(WHAT YOU SHOULD DO) Both the line below containing "Feedback (491, 1519)" and the line containing "redbook@hpl.ca (925, 1519)", along with every line between them, should be repeated exactly; no other line belongs in the answer.

*** RECORD EXCERPTS

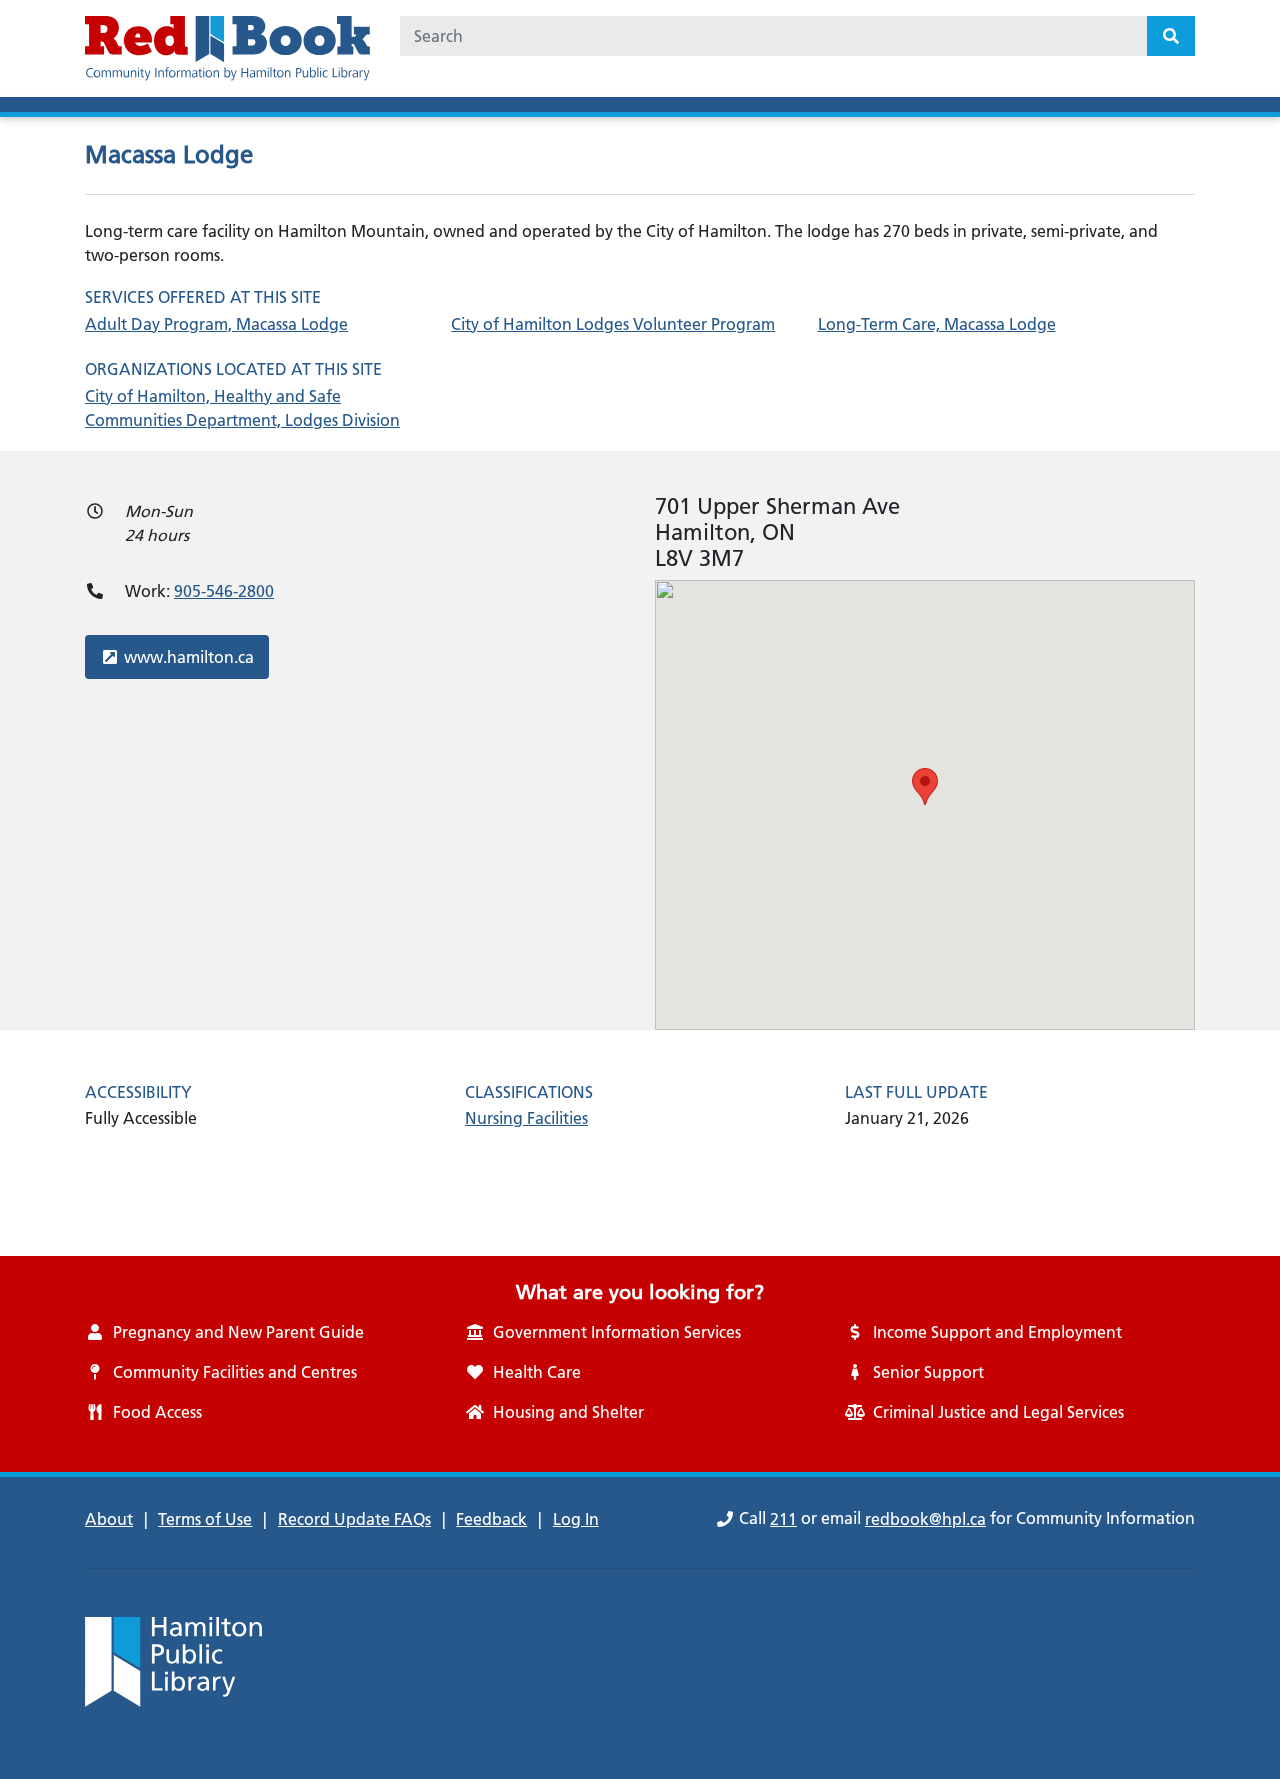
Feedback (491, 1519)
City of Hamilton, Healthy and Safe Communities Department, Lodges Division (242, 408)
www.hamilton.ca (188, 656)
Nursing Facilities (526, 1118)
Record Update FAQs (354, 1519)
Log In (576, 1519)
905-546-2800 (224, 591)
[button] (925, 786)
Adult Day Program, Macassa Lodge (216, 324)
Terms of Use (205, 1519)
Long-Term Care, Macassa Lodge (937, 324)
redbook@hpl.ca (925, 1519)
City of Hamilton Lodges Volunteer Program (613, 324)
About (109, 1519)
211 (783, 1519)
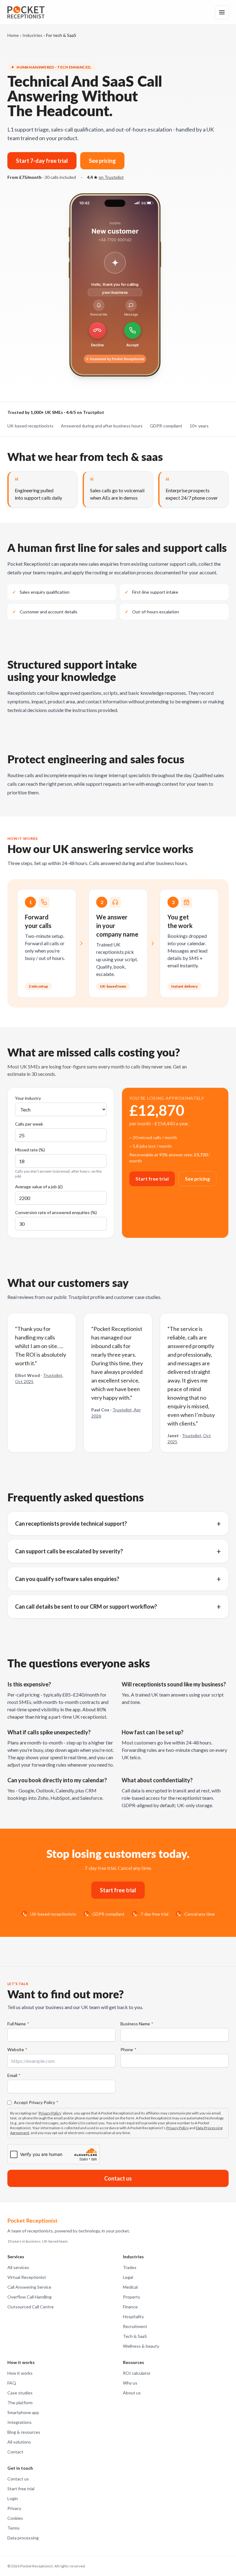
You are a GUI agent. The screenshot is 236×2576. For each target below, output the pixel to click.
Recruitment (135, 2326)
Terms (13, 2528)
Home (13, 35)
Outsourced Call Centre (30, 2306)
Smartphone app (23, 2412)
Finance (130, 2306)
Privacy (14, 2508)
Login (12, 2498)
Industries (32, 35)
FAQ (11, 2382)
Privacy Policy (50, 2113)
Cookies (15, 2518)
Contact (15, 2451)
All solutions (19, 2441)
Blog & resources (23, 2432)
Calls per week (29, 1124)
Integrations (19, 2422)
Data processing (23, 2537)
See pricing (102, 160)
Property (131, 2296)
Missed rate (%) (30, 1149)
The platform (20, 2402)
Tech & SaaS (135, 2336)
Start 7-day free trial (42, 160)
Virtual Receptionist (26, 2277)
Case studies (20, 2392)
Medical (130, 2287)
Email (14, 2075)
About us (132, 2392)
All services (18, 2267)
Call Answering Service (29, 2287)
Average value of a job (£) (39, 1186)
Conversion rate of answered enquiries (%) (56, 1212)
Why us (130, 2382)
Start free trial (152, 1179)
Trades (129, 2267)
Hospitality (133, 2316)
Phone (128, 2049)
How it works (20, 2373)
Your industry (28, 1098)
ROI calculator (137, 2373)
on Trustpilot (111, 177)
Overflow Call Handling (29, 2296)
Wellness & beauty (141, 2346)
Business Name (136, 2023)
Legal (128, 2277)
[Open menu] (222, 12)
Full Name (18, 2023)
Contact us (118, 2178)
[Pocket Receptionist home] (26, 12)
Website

******
*** RECORD EXCERPTS

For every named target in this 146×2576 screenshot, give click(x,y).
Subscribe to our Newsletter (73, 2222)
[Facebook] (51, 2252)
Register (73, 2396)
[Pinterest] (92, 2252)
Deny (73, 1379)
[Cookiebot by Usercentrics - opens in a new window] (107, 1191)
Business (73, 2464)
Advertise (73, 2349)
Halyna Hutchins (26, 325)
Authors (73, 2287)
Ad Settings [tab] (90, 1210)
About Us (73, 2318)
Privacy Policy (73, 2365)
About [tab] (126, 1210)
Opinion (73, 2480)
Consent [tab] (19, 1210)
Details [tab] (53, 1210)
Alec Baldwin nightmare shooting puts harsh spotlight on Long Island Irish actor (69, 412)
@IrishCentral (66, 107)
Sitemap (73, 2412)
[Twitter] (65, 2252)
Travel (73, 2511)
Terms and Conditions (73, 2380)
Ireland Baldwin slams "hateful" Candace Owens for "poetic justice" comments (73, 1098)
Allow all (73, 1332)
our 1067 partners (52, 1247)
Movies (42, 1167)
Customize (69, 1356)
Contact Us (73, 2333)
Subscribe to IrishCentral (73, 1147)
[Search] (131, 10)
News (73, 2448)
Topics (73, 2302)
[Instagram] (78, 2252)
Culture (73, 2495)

******
*** RECORD EXCERPTS

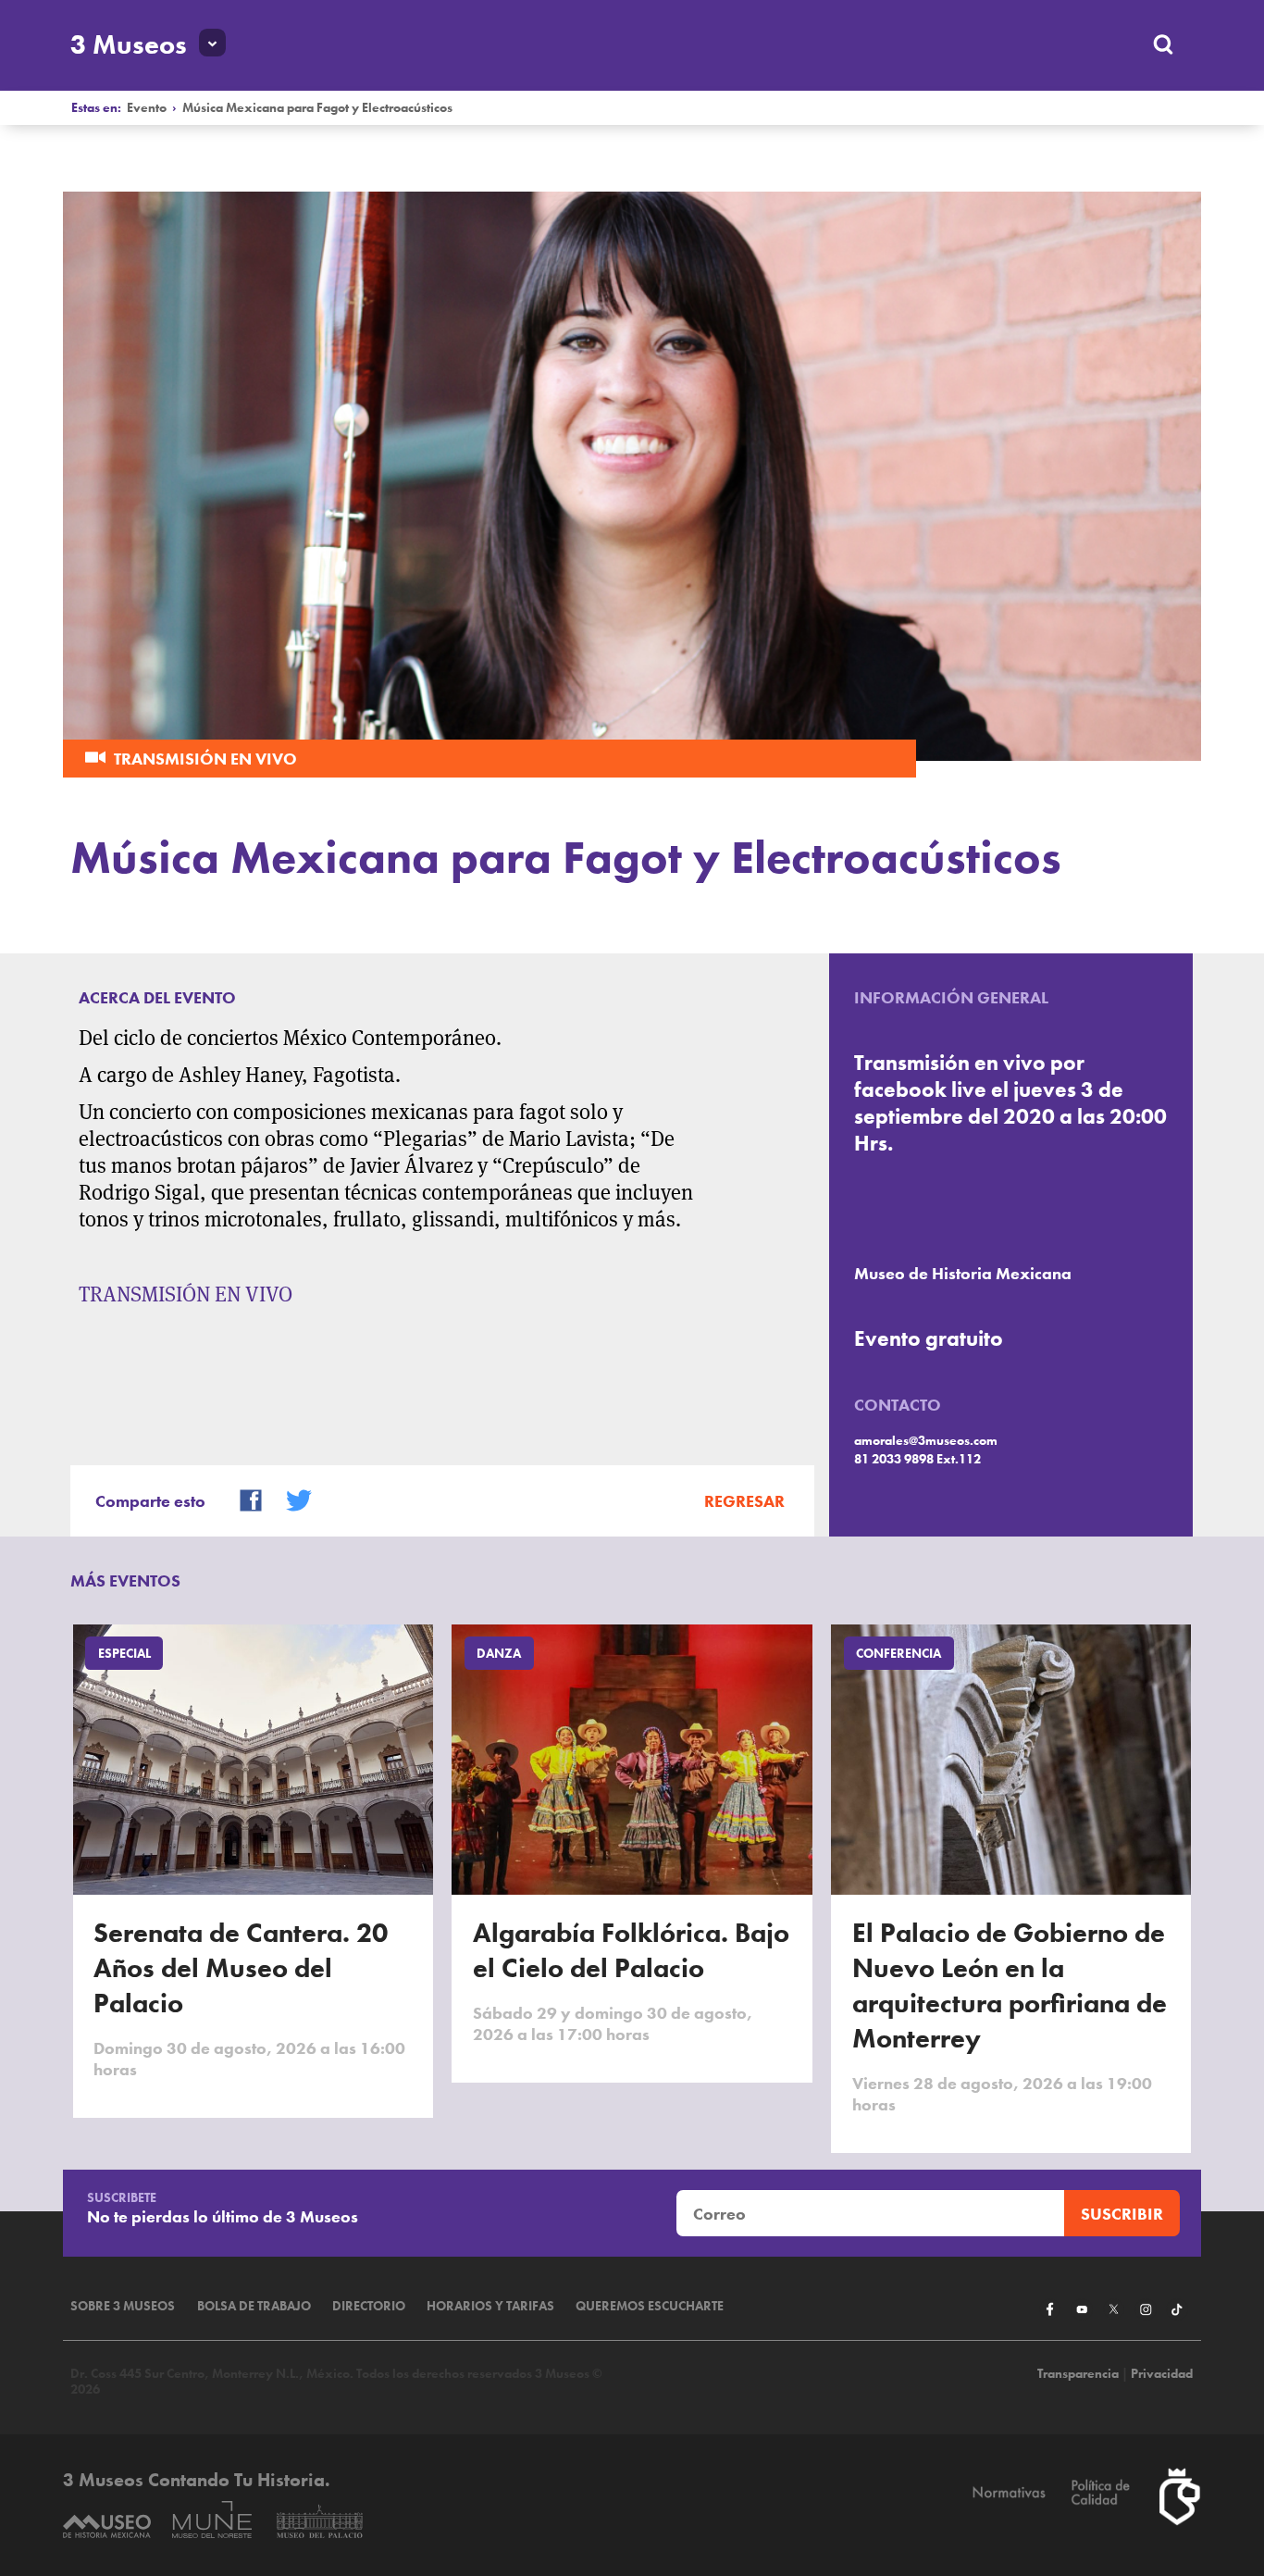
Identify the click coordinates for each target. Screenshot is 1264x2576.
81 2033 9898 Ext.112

******

(YOUR SOLUTION)
Feedback (491, 1519)
City of Hamilton, Healthy and Safe Communities Department, Lodges Division (242, 408)
www.hamilton.ca (188, 656)
Nursing Facilities (526, 1118)
Record Update FAQs (354, 1519)
Log In (576, 1519)
905-546-2800 (224, 591)
[button] (925, 786)
Adult Day Program, Macassa Lodge (216, 324)
Terms of Use (205, 1519)
Long-Term Care, Macassa Lodge (937, 324)
redbook@hpl.ca (925, 1519)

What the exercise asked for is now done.